The most common postoperative complications were low grade, and included prolonged air leak (46.5%), deep venous thrombosis (21.1%), atrial fibrillation (13.9%), Chyle leak (7.9%), empyema (7.6%), and pneumonia (6.9%). Thirty- and 90-day mortality were 3%, and 4.6%, respectively, for these patients.

A comparison of patients who achieved MCR vs those who did not showed median overall survival (OS) was significantly longer (23.2 vs 11.6 months; P <.0001) in the former compared with the latter subgroup.

Multivariable analyses involving the MCR cohort revealed male sex (hazard ratio [HR], 1.79; compared with female sex; P =.002), and higher tumor stage (HR, 2.31 for T3 compared with T1: P <.001) to be adverse prognostic factors. Conversely, use of adjuvant chemotherapy (HR, 0.45 vs no adjuvant chemotherapy; P <.001), intraoperative heated chemotherapy (IOHC; HR, 0.60 vs no IOHC; P =.024), and epithelioid histology (HR, 0.62 vs biphasic histology; P =.003) were shown to be associated with improved OS.

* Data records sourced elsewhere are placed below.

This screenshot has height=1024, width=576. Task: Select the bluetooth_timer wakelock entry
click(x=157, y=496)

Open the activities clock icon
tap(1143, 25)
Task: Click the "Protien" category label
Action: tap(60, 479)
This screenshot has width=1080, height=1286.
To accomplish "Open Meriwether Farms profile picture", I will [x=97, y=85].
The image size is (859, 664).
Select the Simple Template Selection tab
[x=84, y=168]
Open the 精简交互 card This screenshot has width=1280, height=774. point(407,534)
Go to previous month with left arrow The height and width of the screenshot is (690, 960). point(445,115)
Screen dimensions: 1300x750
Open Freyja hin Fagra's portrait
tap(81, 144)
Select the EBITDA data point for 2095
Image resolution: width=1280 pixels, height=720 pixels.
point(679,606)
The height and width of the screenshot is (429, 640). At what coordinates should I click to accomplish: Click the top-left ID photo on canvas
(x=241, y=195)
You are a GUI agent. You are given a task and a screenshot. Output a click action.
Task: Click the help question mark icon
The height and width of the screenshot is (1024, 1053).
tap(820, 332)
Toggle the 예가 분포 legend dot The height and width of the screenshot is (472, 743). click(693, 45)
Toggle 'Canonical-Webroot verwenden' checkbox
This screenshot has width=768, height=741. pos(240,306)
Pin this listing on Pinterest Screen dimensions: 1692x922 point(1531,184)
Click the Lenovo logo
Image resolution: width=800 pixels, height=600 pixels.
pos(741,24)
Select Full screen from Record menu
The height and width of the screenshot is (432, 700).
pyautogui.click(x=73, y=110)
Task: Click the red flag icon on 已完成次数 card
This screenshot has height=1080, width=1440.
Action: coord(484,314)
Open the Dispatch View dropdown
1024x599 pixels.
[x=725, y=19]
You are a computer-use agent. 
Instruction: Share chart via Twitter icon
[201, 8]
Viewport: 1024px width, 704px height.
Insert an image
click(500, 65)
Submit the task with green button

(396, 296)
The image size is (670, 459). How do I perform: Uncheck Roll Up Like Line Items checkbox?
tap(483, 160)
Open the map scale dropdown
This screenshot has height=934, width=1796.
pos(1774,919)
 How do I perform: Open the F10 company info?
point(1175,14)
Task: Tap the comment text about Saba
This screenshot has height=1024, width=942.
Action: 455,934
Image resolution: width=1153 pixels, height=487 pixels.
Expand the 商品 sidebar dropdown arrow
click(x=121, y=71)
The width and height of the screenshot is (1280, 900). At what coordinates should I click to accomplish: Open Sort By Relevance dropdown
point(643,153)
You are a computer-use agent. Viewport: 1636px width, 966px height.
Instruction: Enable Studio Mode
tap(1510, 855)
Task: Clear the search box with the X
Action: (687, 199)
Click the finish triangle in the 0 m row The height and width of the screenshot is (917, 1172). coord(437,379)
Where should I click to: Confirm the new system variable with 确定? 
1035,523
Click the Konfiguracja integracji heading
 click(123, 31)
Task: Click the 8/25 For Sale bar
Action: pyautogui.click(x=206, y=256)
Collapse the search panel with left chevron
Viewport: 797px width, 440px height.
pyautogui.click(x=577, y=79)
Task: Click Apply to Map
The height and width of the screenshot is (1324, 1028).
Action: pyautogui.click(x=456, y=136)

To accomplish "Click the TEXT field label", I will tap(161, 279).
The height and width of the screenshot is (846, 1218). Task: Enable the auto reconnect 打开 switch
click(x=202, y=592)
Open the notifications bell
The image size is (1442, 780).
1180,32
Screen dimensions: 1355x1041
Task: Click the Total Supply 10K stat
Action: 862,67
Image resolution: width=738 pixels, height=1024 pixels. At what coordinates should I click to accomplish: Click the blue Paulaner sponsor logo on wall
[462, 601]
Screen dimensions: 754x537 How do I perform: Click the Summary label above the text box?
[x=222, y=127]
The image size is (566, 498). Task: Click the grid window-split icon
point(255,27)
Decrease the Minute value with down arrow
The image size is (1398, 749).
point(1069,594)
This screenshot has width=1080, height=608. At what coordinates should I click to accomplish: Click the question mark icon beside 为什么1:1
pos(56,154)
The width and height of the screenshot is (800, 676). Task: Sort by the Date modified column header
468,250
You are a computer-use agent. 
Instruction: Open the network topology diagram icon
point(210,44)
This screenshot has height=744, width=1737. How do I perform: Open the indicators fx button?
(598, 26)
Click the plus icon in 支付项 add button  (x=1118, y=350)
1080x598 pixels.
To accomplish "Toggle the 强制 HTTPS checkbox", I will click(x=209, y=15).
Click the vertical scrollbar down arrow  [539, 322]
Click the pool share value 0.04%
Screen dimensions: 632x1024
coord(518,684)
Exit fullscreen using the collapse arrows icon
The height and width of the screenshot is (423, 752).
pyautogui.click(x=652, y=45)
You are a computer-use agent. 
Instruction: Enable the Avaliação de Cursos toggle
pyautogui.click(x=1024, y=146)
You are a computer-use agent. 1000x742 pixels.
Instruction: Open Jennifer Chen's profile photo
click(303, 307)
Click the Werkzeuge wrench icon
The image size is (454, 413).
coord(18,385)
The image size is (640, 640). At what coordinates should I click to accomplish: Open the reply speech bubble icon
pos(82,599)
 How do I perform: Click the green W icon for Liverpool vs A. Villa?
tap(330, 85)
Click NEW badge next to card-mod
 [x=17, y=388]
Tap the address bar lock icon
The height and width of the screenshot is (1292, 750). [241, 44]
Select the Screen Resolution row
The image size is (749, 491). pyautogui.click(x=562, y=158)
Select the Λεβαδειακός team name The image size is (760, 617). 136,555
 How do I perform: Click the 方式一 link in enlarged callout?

In their concluding remarks, the study investigators commented that “this study confirms that [pleurectomy decortication] can be performed with a low 30- and 90-day mortality and establishes the complication and outcome profile in a very large patient cohort from a single institution.”

They further added that “these results support continuing surgical therapy as part of multi-modality treatment for patients with MPM and should provide a basis for future studies.”

References

  1. Lapidot M, Gill RR, Mazzola E, et al. Pleurectomy decortication in the treatment of malignant pleural mesothelioma: Encouraging results and novel prognostic implications based on experience in 355 consecutive patients. Ann Surg. Published online December 3, 2020.  doi: 10.1097/SLA.0000000000004306
  2. National Comprehensive Cancer Network (NCCN) Malignant Pleural Mesothelioma Guidelines V1.2021. Accessed December 14, 2020.